──────── EXERCISE DATA ────────

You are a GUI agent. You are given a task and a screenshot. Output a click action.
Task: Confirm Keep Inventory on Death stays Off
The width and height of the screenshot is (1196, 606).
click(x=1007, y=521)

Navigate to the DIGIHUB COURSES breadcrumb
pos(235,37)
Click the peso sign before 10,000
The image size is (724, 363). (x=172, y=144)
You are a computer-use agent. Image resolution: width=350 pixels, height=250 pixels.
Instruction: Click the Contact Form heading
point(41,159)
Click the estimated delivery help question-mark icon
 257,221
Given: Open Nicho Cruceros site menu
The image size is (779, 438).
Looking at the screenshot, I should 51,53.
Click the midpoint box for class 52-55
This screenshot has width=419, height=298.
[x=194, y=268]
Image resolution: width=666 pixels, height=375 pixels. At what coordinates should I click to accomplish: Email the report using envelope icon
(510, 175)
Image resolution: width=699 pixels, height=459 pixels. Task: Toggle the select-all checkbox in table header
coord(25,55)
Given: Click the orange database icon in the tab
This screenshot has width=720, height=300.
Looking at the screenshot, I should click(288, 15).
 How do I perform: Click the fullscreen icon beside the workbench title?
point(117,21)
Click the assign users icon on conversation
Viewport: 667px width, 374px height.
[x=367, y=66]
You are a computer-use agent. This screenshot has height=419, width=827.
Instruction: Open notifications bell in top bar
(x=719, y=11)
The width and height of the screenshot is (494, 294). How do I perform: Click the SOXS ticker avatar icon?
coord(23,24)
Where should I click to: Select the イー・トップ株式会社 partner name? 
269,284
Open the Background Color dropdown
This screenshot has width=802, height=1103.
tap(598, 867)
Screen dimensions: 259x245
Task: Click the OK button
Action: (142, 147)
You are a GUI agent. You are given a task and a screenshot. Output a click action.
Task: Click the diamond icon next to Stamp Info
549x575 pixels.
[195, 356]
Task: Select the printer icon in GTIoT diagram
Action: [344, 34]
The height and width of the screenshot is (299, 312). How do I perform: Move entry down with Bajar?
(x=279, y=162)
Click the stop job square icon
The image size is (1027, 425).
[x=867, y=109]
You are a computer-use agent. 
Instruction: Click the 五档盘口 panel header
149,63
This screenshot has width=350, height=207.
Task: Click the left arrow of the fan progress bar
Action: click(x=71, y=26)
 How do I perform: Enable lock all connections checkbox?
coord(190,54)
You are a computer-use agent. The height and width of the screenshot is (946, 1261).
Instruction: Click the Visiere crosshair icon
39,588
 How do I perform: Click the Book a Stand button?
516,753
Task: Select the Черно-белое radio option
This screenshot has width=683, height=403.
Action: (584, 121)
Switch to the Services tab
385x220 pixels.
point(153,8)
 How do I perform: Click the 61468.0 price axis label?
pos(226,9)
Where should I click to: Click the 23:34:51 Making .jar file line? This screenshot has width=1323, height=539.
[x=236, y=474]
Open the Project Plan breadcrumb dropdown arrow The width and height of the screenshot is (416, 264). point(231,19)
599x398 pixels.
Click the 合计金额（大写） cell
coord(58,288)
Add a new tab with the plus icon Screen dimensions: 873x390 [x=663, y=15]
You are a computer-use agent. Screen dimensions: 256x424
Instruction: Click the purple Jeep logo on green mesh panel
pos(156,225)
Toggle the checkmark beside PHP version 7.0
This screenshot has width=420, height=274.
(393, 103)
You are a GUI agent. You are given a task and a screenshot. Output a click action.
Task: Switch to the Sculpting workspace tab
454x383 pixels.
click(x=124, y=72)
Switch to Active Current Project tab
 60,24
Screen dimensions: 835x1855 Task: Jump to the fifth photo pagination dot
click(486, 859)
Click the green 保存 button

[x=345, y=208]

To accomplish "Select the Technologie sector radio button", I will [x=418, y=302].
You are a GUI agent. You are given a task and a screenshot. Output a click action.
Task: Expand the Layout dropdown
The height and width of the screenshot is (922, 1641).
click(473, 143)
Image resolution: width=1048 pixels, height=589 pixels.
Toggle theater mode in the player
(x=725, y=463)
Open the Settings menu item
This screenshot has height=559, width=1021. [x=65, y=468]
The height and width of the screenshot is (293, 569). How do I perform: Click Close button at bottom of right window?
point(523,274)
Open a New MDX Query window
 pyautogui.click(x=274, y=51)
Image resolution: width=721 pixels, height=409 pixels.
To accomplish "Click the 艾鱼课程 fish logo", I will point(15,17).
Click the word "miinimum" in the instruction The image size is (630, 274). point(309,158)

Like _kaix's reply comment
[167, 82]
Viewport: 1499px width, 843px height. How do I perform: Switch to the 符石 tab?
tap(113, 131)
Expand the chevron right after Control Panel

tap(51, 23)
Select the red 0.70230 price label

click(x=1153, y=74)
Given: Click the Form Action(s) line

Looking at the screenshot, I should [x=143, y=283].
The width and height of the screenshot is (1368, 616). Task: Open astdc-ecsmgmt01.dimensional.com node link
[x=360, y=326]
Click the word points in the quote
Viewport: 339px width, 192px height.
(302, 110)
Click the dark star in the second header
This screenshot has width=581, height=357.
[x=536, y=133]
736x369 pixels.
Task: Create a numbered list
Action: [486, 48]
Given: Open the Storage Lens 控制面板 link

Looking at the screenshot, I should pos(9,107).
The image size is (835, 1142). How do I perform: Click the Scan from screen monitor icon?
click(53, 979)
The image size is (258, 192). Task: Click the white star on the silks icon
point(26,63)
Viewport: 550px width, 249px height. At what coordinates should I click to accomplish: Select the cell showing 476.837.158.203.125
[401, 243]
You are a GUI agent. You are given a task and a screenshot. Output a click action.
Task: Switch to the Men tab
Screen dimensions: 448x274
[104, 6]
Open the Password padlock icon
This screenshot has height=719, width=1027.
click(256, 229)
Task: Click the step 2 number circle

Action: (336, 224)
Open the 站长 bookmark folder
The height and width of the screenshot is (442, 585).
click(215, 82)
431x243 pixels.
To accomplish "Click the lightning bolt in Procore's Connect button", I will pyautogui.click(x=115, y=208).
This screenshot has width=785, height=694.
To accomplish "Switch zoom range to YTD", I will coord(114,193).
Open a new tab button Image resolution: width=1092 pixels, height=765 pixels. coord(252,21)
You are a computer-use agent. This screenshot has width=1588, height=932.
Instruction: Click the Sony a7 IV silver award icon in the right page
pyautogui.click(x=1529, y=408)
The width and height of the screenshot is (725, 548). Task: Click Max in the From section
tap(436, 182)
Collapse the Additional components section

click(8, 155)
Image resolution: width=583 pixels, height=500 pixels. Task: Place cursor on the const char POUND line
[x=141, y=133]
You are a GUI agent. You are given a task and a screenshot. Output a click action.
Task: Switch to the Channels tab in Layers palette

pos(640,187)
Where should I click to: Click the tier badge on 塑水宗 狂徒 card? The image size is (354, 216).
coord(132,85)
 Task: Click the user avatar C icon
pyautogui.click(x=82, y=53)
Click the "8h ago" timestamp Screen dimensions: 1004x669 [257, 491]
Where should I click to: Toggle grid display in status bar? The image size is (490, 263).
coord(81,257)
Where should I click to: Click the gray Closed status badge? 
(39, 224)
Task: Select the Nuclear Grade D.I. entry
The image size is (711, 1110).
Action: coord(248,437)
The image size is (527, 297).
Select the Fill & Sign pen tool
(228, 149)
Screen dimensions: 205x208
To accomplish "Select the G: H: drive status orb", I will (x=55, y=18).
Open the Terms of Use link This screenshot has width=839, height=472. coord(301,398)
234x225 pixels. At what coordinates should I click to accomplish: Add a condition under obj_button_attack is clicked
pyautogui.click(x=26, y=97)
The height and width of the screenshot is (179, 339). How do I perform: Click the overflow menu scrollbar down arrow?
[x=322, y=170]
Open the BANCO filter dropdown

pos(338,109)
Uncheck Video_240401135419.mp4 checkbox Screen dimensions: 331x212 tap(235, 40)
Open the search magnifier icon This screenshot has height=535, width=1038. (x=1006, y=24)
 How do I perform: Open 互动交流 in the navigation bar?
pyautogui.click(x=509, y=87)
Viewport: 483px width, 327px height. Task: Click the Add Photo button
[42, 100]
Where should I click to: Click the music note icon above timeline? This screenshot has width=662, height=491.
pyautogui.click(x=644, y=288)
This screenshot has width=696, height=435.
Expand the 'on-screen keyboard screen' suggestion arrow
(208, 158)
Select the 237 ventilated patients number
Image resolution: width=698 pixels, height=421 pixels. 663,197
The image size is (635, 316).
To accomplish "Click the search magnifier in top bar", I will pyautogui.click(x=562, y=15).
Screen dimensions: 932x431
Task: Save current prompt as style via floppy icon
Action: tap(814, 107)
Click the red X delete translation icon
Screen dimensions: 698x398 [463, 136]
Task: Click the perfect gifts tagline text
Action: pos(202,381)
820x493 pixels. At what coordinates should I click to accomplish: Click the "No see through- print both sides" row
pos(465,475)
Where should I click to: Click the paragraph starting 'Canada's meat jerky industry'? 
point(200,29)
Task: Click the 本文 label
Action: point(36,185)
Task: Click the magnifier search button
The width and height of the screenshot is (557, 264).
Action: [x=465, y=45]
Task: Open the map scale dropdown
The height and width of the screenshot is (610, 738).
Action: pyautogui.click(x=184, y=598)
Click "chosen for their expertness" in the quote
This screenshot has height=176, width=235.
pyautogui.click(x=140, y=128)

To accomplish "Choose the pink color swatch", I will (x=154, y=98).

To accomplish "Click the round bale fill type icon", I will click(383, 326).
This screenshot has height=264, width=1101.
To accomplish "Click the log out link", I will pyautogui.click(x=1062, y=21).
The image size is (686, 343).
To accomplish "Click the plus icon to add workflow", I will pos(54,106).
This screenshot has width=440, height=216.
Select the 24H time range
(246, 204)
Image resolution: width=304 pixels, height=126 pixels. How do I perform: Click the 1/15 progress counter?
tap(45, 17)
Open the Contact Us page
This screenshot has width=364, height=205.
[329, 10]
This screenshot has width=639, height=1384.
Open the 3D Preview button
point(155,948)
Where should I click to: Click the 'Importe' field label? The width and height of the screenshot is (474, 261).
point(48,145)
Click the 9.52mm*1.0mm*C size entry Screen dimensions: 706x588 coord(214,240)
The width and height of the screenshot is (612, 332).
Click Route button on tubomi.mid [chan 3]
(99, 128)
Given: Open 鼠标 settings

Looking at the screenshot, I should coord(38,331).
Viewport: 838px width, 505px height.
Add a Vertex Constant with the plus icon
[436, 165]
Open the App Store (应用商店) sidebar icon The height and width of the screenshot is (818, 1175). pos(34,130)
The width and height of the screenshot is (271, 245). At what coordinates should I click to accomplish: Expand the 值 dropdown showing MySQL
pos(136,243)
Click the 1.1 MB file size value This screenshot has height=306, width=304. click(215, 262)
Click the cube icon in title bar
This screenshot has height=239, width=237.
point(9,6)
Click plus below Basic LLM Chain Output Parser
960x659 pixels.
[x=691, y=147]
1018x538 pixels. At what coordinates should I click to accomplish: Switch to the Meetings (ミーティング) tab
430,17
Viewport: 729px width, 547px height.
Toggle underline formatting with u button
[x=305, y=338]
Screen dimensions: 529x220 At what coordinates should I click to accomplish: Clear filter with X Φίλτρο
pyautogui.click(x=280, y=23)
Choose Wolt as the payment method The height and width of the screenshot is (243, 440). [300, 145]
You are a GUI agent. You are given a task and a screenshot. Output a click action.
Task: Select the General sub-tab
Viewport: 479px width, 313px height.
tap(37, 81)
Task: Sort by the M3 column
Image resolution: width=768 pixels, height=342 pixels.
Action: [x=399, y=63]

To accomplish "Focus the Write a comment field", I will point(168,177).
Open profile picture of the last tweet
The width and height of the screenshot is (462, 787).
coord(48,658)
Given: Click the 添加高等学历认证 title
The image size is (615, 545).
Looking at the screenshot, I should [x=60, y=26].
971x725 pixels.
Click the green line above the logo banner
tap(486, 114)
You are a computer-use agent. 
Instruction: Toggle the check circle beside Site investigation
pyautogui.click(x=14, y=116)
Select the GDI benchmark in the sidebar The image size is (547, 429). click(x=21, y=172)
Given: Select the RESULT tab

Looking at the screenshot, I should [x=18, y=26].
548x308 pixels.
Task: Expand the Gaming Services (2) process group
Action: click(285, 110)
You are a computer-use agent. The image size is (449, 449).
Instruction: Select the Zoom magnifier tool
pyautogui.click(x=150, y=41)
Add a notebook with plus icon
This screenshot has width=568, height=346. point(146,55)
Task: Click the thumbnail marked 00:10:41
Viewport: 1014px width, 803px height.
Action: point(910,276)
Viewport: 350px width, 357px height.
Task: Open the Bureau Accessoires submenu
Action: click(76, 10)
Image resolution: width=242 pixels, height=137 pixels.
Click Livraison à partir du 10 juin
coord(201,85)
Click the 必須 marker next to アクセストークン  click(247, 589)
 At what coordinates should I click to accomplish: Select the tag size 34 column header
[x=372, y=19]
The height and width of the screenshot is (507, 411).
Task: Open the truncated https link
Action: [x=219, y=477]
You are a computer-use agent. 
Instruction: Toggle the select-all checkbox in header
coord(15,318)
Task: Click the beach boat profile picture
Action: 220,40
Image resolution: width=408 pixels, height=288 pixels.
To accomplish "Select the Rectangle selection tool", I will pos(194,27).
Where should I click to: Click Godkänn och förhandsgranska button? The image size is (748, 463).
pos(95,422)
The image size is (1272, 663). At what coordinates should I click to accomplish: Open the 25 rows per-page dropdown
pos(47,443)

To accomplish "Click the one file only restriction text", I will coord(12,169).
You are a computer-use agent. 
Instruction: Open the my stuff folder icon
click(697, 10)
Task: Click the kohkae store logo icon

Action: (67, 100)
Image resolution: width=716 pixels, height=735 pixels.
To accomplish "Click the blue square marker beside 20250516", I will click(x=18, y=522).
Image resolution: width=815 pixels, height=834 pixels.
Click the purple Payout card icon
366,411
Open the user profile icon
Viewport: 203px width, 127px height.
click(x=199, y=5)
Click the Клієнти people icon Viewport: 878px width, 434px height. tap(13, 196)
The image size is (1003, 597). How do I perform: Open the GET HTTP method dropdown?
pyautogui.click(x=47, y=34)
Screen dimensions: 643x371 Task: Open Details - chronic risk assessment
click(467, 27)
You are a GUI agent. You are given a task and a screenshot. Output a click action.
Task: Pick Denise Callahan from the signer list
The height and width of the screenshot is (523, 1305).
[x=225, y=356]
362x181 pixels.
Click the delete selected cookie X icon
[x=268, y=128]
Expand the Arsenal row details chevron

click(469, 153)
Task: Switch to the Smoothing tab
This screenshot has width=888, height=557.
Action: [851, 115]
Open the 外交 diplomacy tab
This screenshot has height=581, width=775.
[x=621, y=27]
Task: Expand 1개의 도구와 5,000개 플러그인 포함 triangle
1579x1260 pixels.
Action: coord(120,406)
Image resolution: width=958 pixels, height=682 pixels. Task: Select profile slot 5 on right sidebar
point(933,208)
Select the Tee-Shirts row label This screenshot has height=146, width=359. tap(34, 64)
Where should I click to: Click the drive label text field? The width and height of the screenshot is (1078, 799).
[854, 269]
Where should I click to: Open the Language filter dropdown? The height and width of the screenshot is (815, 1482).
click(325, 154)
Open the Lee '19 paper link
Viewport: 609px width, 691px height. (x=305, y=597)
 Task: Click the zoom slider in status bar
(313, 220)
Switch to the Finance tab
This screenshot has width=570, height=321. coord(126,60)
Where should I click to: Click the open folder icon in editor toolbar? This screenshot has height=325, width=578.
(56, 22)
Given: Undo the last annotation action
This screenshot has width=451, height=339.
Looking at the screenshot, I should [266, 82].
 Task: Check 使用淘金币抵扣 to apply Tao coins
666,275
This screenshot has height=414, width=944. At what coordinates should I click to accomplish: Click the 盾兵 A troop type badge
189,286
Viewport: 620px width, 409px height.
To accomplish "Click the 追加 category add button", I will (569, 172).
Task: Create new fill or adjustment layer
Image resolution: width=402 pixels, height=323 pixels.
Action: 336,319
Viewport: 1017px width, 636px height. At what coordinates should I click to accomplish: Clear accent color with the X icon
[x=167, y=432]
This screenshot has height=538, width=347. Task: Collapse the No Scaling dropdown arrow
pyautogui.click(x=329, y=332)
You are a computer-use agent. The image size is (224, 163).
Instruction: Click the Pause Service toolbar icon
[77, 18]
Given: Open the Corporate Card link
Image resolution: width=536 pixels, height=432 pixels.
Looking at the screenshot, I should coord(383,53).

────────

* **WHAT YOU HAVE TO DO**: Out of the entries, report each line that contains the word "radio".

* **ANSWER AREA**:
Task: Select the Черно-белое radio option
To accomplish "Select the Technologie sector radio button", I will [x=418, y=302].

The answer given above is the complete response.